Walsh saß lange bei ihr, stumm, bis er begann ein altes Lied aus dem farblosen Bezirk zu singen. Keines, das von der Macht der Sterne und Laurelines Opfer sprach. Nicht einmal kamen die Worte Licht, Silber, Feuer und Triumpf darin vor. Es war ein einfaches Wiegenlied, das hungrige Kinder besänftigen sollte.

Walshs war kein überragender Sänger, aber sein Tenor schlug dennoch eine Saite in ihr an, die schon lange nicht mehr geklungen hatte. Das Lied war so alt, dass es noch nicht in der letzten Sprache geschrieben worden war, sondern in einer der Verlorenen. Es kam aus den jüngsten Tagen der letzten Stadt, als die Menschen noch ein Flickenteppich aus Nationen waren. Das einzige, was sie alle verband, war ihre Flucht vor der Grausamkeit des großen Krieges. Nach der Rettung durch den Stern waren all ihre Sprachen über die Jahre hinweg zu einer einzigen verschmolzen. Doch Walsh klang, als wäre die tote Sprache, die teilweise so ähnlich klang, wie die der letzten Stadt, die einzige, die er je gekannt hatte.

When the bright sun fades and nightingales sing
When westwind blows softly in early spring
When the moon and the stars shoo nightmares away
My dear, my dear, it's the time of the fay

Above and below,
On water, on land,
In sky and deep,
All children sleep,
Waiting for dreams spon of moonlight and air.

Goodbye, oh sun, sleep well in the vale,
While nights silver-winged dancers fall with the hail,
Close you eyes now, child of the light,
And sleep through another star-blessed night.

Als die letzten Worte verklungen waren, wagte sie es noch ein paar Atemzüge, die Augen fest zusammengepresst zu halten. Sie fühlte sich fast, wie damals, als ihre größten Sorgen noch die Essensrationen des braunen Bezirks und die nervigen Mädchen waren, mit denen sich ihr Bruder traf. Als wäre es einer dieser Morgen, an denen der Teekessel gleich beginnen würde, zu pfeifen. Gleich würde sie die Schritte ihres Vaters auf der Treppe hören, das Klappern von zwei Tassen auf den Esstisch. Ein leises, kurzes Gespräch mit ihrer Mutter, das trotz allem zärtlich klang. Dann würden sie die Tassen in die Spüle stellen, ganz leise, damit Cress und legte sich wieder Stille über die beiden, den gelben Tänzer, der eigentlich ein Spion der unteren Stadt war, und die farblose Diebin, die vor Angst um den blauen Kronprinzen halb wahnsinnig war.
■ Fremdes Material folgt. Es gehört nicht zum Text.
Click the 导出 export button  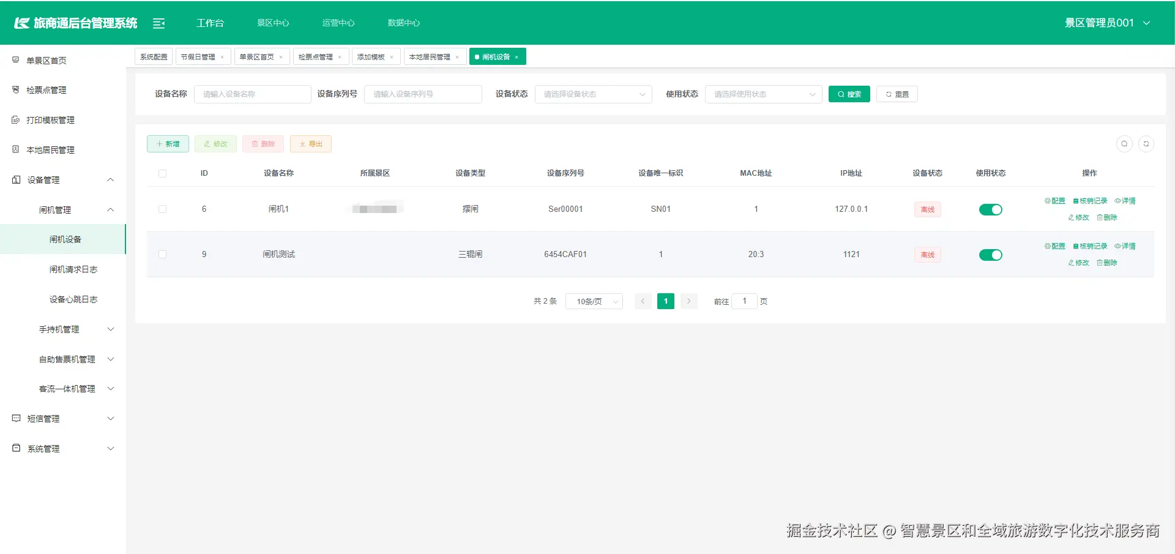310,144
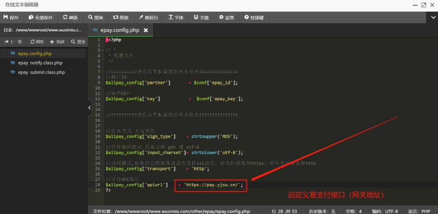Open 搜索 search in the top toolbar
Viewport: 438px width, 214px height.
96,18
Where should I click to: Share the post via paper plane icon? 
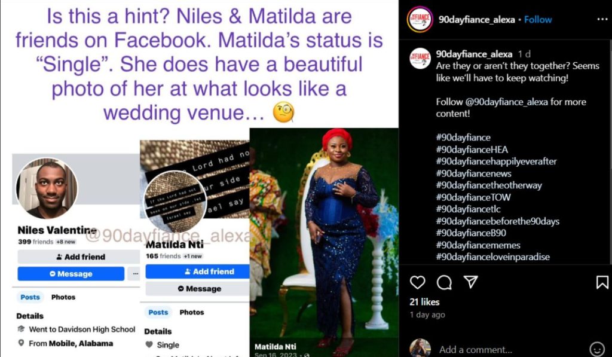(471, 282)
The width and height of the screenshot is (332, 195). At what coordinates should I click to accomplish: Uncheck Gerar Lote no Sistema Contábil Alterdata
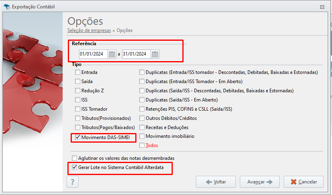[74, 167]
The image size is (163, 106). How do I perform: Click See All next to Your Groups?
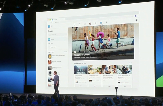[x=66, y=51]
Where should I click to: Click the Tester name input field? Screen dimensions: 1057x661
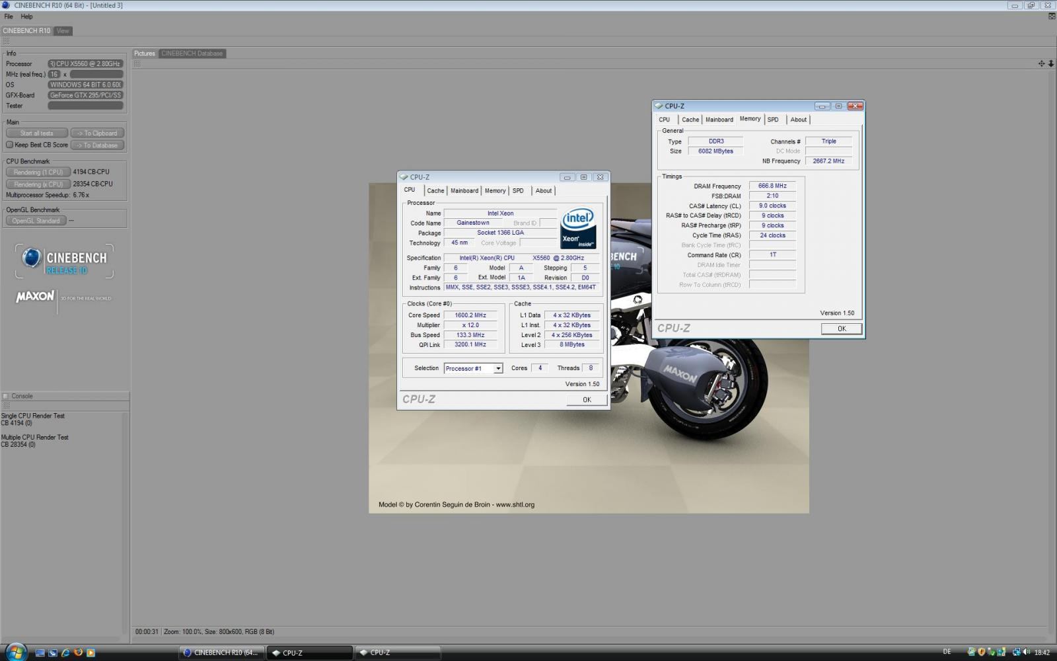coord(85,106)
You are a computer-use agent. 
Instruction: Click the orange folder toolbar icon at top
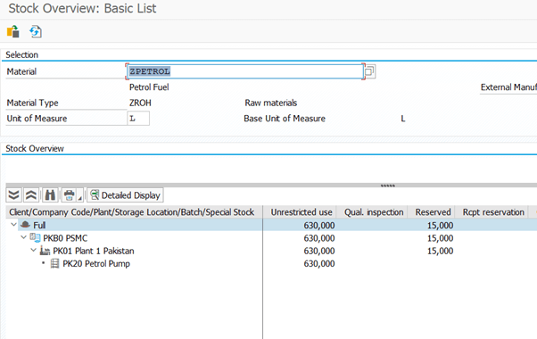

„Komm, es wird bald morgen", sagte Walsh nach einer Zeitspanne, die Sekunden oder Jahre gedauert haben konnte, „Er wird es leichter ertragen können, wenn er weiß, dass du ihn nicht verlassen hast."

Sie bewegte sich zuerst nicht, ausgelaugt von zwei Schlägereien in den letzten vierundzwanzig Stunden, dem Schreien, dem Weinen und all den Lügen. Aber dann, langsam, als würde man sie zum ersten Mal zum Leben erwecken, stützte sich Cress auf.

„Du siehst schrecklich aus, Zuckerpuppe", stellte Walsh ohne auch nur einen Hauch von Hohn in der Stimme fest. Sie wischte sich über die Wangen, bevor er ihr ein Taschentuch reichte.

„Danke."

Sie schnäuzte sich unfein in sein Taschentuch, was ihn normalerweise an die Decke springen gelassen hätte, aber wenn überhaupt wurde sein Stirnrunzeln och ein wenig düsterer. Aufmunternd tätschelte er ihren Oberschenkel.